Stored items from a collection
'''
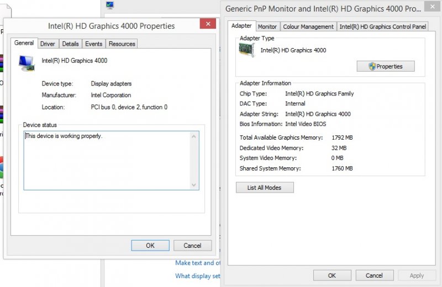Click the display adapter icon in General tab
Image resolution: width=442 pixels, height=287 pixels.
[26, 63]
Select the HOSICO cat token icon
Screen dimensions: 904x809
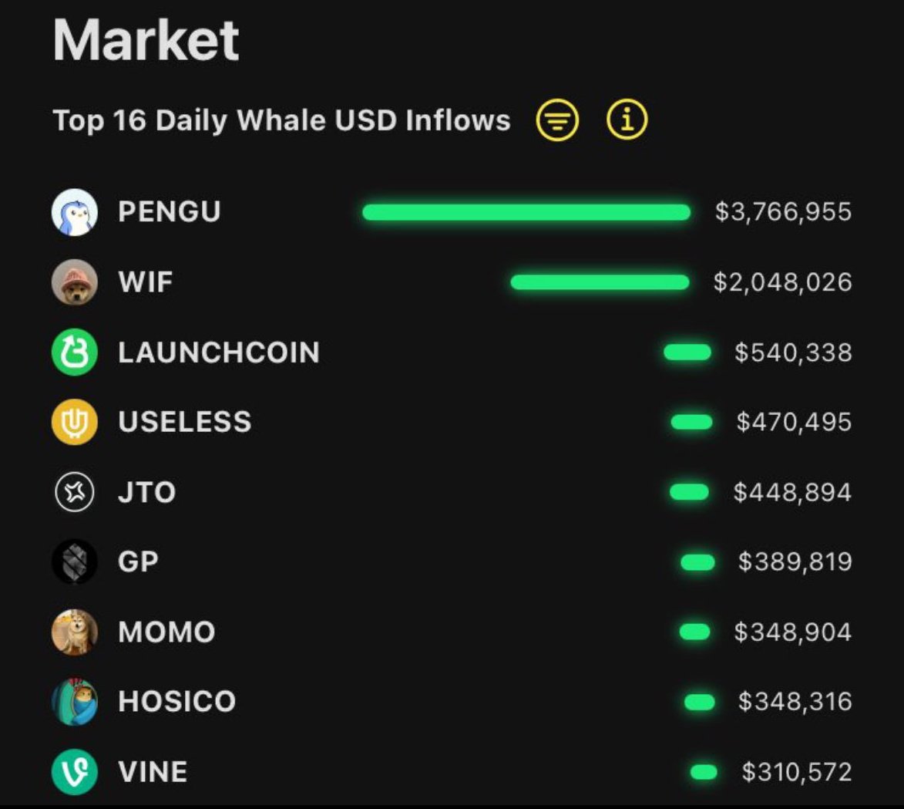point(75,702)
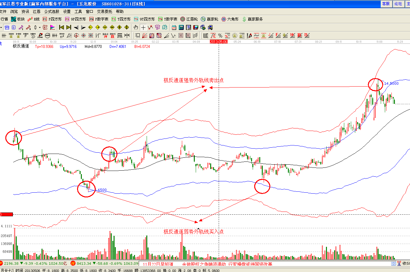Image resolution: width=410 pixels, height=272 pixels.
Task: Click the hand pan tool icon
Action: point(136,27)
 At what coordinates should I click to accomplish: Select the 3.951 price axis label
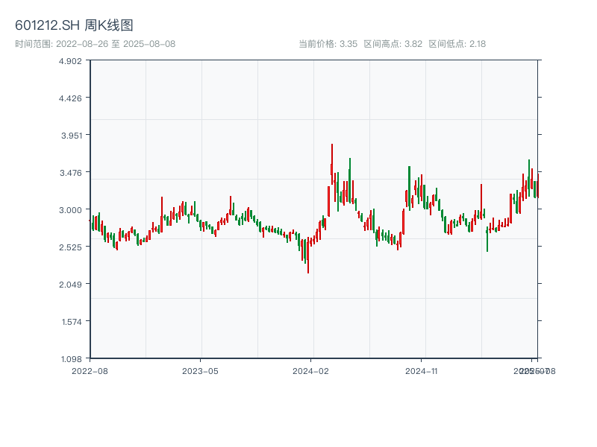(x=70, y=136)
'''
'''
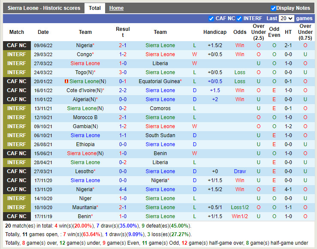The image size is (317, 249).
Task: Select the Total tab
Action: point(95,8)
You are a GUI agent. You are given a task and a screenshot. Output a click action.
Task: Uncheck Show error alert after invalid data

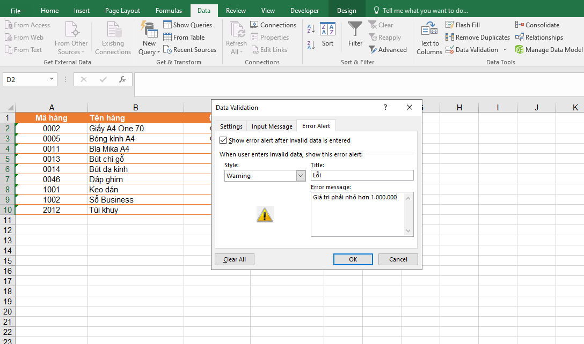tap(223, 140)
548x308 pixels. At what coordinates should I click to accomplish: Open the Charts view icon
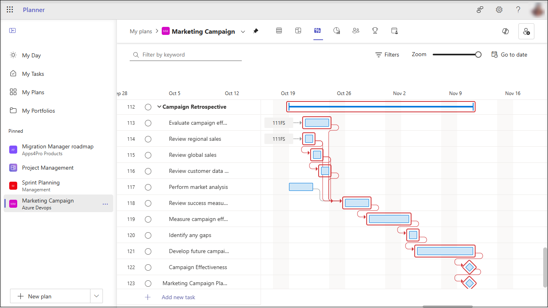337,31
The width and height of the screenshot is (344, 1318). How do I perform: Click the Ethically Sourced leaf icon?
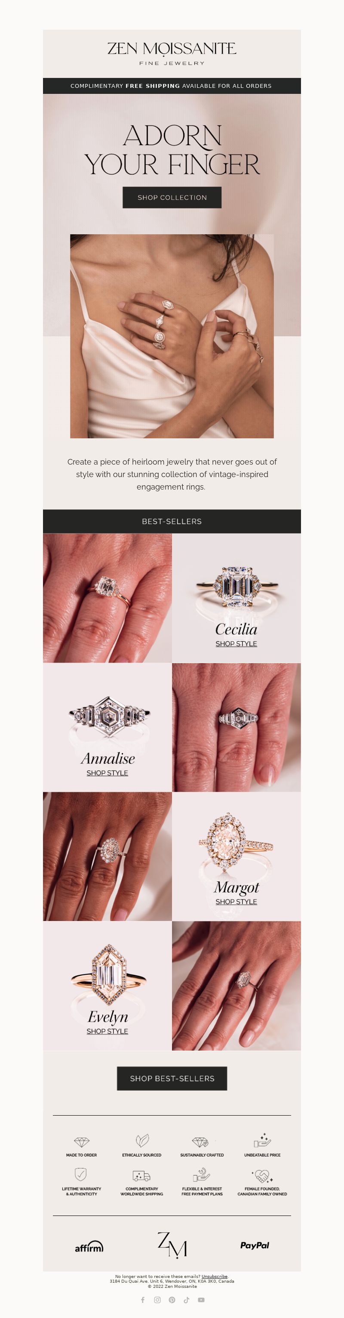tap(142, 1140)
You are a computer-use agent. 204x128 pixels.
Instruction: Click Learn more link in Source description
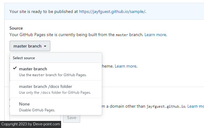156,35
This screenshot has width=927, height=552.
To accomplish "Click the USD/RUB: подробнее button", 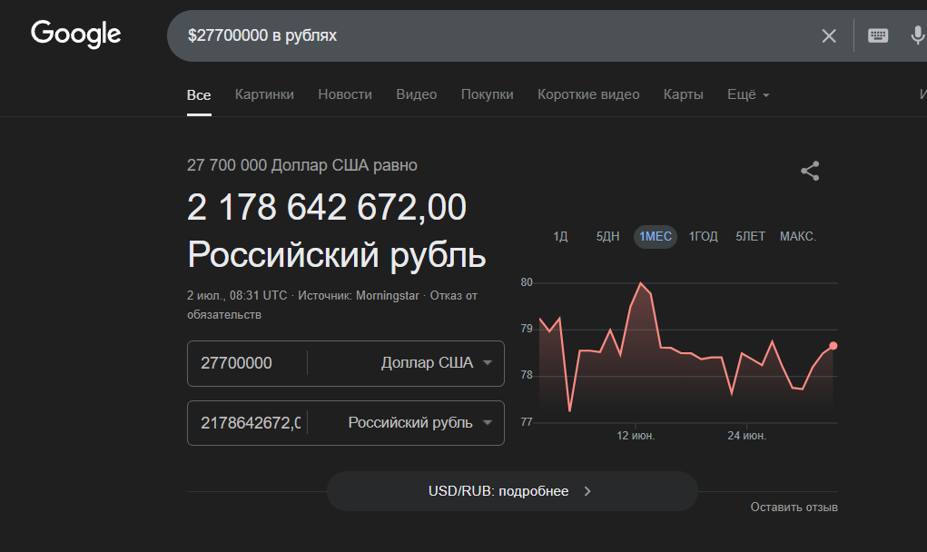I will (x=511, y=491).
'''
> _THE TASK_
Using the records above, give the number of lines in which the word "agent" occurs, and nothing else.

> _RESPONSE TO THE TASK_
2